Team Wadaのブログを拝見されている皆様、はじめまして。山口大学医学部医学科6年のKanaです。Team Wada学生インターンの活動の一つにClinical Dojo Advancedという勉強会があり、今回は2023年の最終回バージョンを迎えたのでご報告をさせていただこうと思います。

 

そもそもこの勉強会を始めた最初のきっかけは、米国を目指す方ならご存じの方も多いかもしれない、”The Clinical Problem Solvers (https://clinicalproblemsolving.com/)” に感銘を受け、日本でもそれをやってみたいと思ったことがきっかけです。*ビデオも多く上がっているのでよかったら一度見てみてください。

 簡単に説明をすると、その日の担当の生徒が経験した症例を提示し、それに対して参加してみるメンバーがディスカッション通じて理解を深めていくという勉強会です。ですが、とにかくそのディスカッションのテンポが速い、そして密度が濃い!参加している学生は国も地域もバラバラなのですが、個々がもつその圧倒的知識に触れ「このままではまずいかもしれない・・・」と焦りを感じました。

 

もともとACP Japan (米国内科学会 日本支部)でお世話になっていた野木 真将先生(ハワイ州クイーンズメディカルセンター ホスピタリストグループ ホスピタリスト 兼 亀田総合病院総合内科部長)に頼み込み指導をしていただけるようにお願いをしたのですが、初回は本当にひどいものでした。英語でディスカッションをするにも形式もわからず、臨床推論の進め方さえ分からない。もとより英語でディスカッションすることに対して照れもあり、発言は1人2人程度、忙しい中指導をお願いすることに申し訳なささえ感じました。

 

 しかし、米国を目指す学生はこんなにも多くいるのに、実際に英語でプレゼンをする機会さえもなかなかない現状をどうしても変えたいと思い、共にClinical Dojo Advancedを盛り上げてくれる優秀な仲間を見つけどうにか一緒に運営してくれるように頼みこみました。

 

 大事なのは英語力ではなく、どう疾患についてアプローチをしていくか、そして自分が渡米するにあたりなにが今足りていないものがなにかを認識すること。学年も違えば英語力やそこに対してのconfidenceがまちまちである中で、どうすれば参加してくれたみんなが自信を失うことなく、少しでも時間を共有してよかったと思えるか、勉強会のMission, Value, そして進め方も改めて試行錯誤した1年でした。

 

 勉強会の前には、PBL (Problem Based Learning) の方法を説明し、症例に対しての知識を再確認する学生だけの会を開きました。勉強会開催前には、自分のゴールと足りていないところをアンケートに記入してもらうことにより、運営側でフォローができるように工夫をしました。そうすると不思議なことに変化が現れるようになりました。参加してくれる人数が増え、発言の内容も当初の倍以上(所感ですが)、スピードも圧倒的に早くなりました。苦手意識のあるSemantic Qualifier や身体診察はまだまだ改善が必要ですが、少しだけ兆しが見えたように思えます。

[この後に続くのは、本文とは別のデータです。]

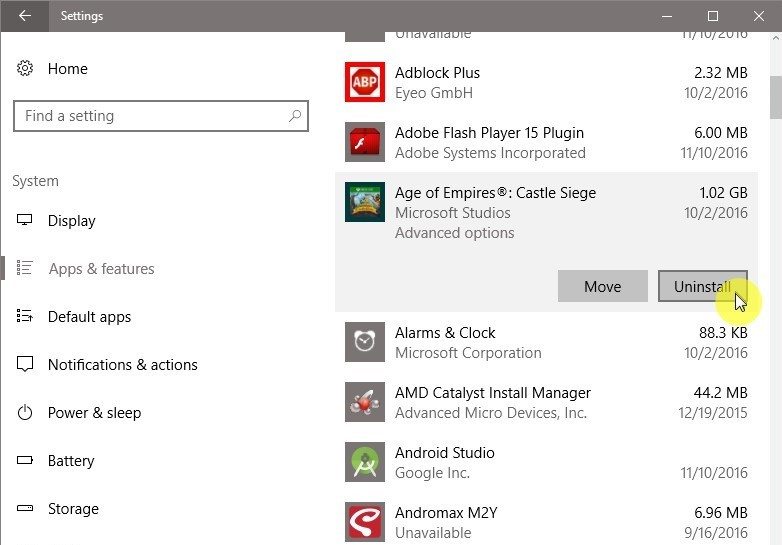
Task: Click the Adblock Plus app icon
Action: (x=365, y=82)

(何度も言いますが身体診察やPresentationはまだまだです・・)

 

留学の道は過酷だと経験された多くの先生方がいいます。昔私は、「渡米を成し遂げた人はどんな人ですか?」とある講演会で聞いたことがありました。その時に登壇をされていた先生は、「渡米をあきらめなかった人だ」と答えていらっしゃいました。

 

 Clinical Dojo Advancedを始めてから約1年半、英国へ臨床留学を目指しその切符を勝ち取った学生、Step1の合格をした学生、Observer shipを控えている学生、それぞれが目標に向かい少しずつ歩き出しています。留学するにしろ、しないにしろ、高みを目指し勉強をできる友人がいるこの環境は素晴らしいなと感じます。

 

TeamWadaを通じてこのような会を継続できていることに、野木先生、TeamWadaのメンバーの先生方、そして参加してくれる学生に心から御礼申しあげます。

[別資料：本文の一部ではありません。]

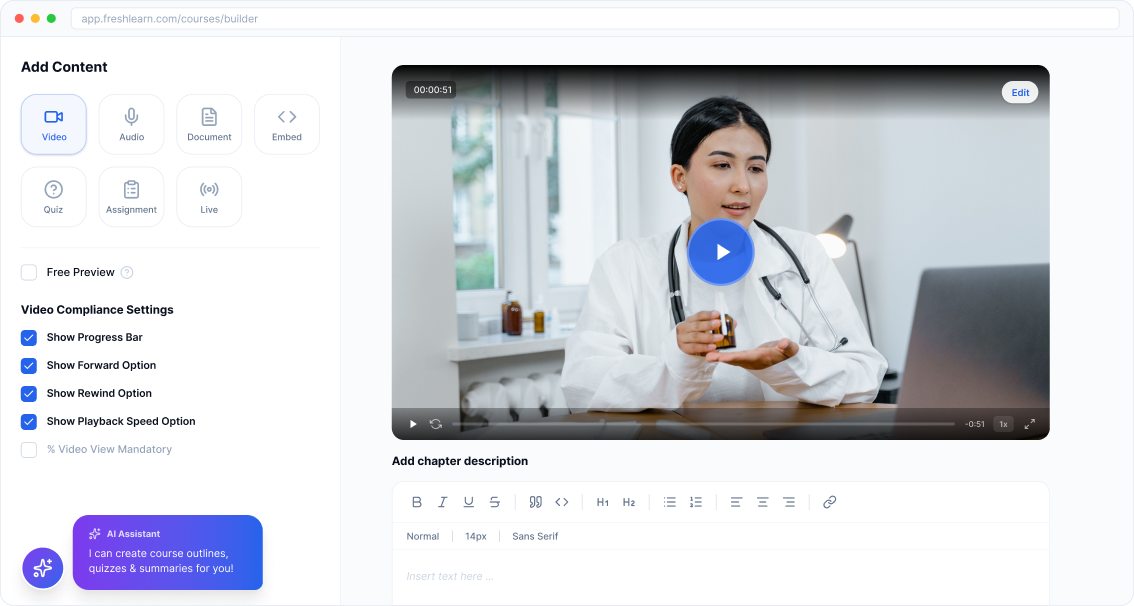Disable Show Playback Speed Option

(29, 422)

 最後にいつも温かくも厳しいご指導をしていただける野木先生の言葉でこのブログを終わろうと思います。~渡米をするなら周囲に引かれるくらい勉強をして、してしまくって抜きんでろ~

 

△運営メンバーによる学生勉強会の様子。Takuma いつもありがとう!

 

△問診から得た情報のほんの一部

 

Mrs. Margaret is a 74 yd obese lady, presenting with subacute, constant mild positional right temporal headache followed by right binocular diplopia and tinnitus. Her neuro exams show isolated unilateral CN6 palsy and allodynia on right temporal area, but otherwise intact.”

△まだまだ野木先生のProblem Representationには追い付けない・・・

 

△今回の症例は diplopia (複視)だったので、解剖的視点から、monocular と binocularの違いを勉強してみました。